A German blacksmith who painstakingly rebuilt an iron gate at the Dachau concentration camp bearing the notorious “Arbeit macht frei” (work sets you free) slogan  hoped no one would notice his work was a replica.

Michael Poitner said he was honoured to win the contract to reconstruct the 1.87 metre-high, 108-kg gate, which was stolen last year from the memorial site atDachau, the first Nazi concentration camp, set up in 1933.

“It was an imposing assignment full of history and it'll be around a lot longer than I am,” he told Reuters after putting the final touches to the gate ahead of a May 3 ceremony to mark the 70th anniversary of the camp's liberation by U.S. troops.

“It's as close as possible to the original with a variance at most of just a few millimetres here and there.”

Chancellor Angela Merkel, who in 2013 became the first German leader to visit Dachau, will join some 100 survivors at the ceremony.
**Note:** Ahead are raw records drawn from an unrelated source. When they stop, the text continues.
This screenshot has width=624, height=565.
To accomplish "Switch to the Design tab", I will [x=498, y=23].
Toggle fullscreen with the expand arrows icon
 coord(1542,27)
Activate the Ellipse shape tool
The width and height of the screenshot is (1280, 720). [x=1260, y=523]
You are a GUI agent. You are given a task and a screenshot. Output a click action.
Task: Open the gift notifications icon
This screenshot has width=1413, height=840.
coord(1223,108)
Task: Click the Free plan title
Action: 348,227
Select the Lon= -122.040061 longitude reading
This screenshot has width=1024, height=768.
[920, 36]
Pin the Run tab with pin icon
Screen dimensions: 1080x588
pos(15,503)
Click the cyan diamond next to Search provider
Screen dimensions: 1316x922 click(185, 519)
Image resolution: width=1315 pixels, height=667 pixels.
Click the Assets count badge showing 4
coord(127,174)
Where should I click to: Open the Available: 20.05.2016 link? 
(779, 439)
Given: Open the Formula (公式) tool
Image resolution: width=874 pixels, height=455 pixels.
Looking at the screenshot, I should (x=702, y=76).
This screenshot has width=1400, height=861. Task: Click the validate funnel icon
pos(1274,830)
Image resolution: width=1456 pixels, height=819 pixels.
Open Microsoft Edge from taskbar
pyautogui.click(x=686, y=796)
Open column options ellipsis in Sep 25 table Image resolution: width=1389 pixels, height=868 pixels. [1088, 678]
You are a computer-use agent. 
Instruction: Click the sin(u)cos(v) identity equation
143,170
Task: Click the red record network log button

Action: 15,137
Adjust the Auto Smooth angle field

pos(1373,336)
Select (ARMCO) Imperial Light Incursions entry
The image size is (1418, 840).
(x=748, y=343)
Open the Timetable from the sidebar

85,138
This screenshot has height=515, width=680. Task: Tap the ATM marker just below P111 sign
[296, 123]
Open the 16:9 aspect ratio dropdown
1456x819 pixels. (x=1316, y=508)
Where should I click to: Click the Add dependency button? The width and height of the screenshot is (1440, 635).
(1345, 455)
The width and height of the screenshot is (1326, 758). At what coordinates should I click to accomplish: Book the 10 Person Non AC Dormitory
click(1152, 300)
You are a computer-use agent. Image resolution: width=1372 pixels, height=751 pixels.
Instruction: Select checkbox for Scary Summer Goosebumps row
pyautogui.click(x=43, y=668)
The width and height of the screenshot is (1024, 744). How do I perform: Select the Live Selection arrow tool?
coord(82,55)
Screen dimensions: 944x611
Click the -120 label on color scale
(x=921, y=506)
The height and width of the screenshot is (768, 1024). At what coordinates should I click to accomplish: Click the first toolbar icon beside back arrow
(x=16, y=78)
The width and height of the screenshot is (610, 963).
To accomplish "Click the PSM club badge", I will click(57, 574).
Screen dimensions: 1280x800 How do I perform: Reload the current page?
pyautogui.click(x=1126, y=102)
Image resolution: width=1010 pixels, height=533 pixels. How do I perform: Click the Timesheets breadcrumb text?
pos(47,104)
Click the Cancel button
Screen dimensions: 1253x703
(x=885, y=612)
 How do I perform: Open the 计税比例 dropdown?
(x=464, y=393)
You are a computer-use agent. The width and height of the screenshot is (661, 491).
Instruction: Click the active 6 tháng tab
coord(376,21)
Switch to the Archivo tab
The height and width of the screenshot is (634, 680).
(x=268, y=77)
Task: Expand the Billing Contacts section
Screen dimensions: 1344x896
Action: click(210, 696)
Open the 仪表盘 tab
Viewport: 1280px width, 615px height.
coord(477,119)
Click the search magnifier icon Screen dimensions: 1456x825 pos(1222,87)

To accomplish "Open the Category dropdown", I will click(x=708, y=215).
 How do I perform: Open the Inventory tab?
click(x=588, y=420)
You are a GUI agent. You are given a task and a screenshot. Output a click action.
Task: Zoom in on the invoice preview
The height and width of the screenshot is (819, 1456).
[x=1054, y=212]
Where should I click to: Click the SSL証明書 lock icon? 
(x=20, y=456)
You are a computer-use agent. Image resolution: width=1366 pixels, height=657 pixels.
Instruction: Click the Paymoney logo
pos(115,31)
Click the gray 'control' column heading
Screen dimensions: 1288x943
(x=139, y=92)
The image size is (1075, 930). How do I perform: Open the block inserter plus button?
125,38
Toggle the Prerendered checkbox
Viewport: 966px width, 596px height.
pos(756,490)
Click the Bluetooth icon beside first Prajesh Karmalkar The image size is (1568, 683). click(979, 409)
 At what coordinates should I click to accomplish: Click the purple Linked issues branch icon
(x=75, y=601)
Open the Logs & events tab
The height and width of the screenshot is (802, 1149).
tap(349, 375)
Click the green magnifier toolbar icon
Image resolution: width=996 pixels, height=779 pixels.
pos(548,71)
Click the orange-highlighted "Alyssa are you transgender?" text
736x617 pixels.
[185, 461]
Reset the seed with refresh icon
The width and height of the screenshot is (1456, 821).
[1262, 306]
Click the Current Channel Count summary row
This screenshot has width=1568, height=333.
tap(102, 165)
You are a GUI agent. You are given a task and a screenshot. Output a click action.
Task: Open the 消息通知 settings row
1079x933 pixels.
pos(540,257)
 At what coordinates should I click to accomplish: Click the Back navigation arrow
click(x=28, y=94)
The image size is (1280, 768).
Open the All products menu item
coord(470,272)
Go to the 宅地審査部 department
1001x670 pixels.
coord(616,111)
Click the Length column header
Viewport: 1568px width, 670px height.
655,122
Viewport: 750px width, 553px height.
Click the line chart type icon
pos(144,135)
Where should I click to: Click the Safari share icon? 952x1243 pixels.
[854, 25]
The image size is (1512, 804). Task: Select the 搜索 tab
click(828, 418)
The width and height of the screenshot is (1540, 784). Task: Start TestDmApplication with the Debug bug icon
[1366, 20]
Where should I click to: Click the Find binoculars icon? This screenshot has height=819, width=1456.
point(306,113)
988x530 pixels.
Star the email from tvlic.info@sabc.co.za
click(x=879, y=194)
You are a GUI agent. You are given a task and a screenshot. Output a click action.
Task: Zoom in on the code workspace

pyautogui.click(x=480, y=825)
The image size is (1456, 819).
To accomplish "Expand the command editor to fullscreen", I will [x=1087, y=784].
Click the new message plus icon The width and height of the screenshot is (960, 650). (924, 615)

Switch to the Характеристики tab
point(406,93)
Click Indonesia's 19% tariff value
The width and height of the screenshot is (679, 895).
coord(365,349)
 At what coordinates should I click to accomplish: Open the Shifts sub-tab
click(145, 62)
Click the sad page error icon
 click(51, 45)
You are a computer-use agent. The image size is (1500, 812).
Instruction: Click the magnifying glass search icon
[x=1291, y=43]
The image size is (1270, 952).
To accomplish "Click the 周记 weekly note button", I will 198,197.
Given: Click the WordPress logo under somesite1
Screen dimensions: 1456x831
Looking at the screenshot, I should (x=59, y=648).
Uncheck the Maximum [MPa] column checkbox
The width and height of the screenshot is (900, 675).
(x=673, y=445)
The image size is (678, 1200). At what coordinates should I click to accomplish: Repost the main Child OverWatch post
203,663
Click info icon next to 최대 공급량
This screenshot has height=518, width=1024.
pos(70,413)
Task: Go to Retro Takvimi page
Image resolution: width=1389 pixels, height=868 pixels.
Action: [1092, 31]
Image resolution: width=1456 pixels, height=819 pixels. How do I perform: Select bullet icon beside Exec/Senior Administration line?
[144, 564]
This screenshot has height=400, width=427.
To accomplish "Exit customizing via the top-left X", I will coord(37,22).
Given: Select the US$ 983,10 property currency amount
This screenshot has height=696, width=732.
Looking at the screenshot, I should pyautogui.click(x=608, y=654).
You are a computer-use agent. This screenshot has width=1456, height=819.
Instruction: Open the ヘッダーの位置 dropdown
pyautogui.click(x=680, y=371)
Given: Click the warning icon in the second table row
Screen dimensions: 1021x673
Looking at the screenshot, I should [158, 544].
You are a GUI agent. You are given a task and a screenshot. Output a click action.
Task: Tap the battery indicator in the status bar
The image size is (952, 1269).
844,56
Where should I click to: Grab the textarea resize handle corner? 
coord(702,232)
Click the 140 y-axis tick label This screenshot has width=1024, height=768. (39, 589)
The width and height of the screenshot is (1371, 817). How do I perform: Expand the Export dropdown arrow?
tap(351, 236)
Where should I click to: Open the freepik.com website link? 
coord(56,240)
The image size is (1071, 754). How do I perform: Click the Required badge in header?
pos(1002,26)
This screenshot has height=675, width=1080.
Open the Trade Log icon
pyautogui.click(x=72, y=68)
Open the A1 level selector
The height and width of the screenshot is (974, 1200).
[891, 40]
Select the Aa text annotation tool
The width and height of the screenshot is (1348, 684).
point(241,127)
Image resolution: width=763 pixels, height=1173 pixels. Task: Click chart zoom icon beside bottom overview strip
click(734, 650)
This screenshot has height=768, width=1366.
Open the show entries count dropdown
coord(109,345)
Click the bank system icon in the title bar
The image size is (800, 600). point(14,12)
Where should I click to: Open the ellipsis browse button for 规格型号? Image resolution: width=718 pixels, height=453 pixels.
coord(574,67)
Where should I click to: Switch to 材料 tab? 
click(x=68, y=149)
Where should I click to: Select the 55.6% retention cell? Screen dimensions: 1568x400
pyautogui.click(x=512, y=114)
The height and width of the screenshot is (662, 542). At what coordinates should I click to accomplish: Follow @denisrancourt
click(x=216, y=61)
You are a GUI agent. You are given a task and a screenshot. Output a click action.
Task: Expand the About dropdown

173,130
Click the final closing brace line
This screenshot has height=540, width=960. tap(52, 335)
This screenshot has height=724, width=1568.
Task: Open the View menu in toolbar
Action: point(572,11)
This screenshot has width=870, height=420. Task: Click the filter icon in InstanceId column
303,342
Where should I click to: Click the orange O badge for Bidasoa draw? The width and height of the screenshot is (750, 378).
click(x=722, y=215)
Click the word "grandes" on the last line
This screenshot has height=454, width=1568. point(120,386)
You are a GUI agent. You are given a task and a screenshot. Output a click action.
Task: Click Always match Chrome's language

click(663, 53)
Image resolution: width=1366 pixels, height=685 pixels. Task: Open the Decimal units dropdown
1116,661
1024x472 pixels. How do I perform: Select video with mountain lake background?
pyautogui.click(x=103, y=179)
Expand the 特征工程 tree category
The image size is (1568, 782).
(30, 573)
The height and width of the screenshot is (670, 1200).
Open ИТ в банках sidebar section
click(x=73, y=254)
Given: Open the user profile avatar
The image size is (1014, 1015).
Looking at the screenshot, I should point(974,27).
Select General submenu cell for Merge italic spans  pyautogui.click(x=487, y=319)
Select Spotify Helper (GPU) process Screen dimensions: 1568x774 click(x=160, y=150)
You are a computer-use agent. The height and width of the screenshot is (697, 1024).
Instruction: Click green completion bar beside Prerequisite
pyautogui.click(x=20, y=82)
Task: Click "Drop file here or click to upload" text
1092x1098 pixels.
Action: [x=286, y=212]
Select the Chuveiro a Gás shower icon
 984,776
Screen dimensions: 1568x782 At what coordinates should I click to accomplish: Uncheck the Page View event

She visited the Buchenwald death camp with U.S. President Barack Obama in 2009.

The Nazis set up the camp in Dachau outside Munich only weeks after Adolf Hitler took power. Initially designed to detain political rivals, it became the prototype for a network of death camps where 6 million Jews were murdered. More than 41,000 died at Dachau.

“A lot of thought went into how to make this cynical Nazi slogan close to the original – which is important as some 800,000 people visit the Dachau memorial each year,” said Poitner, 36, who was born in town of Dachau. “You can feel all that cynicism with this gate.”

He studied pictures and documents about the original gate, which was installed in 1936, and used techniques like high-temperature brazing, which was more common than soldering in the 1930s.

More than 200,000 people had been detained in the camp by the time U.S. troops liberated it in 1945. Television footage showing piles of bodies and starved inmates of the camp were among the first images the world saw of the Holocaust.

The original Dachau gate was stolen in November and police have not yet recovered it.

In December 2009, a similar “Arbeit macht frei” sign was stolen from the entry gate of the former Nazi death camp of Auschwitz in Poland by a Swedish man with far-right ties.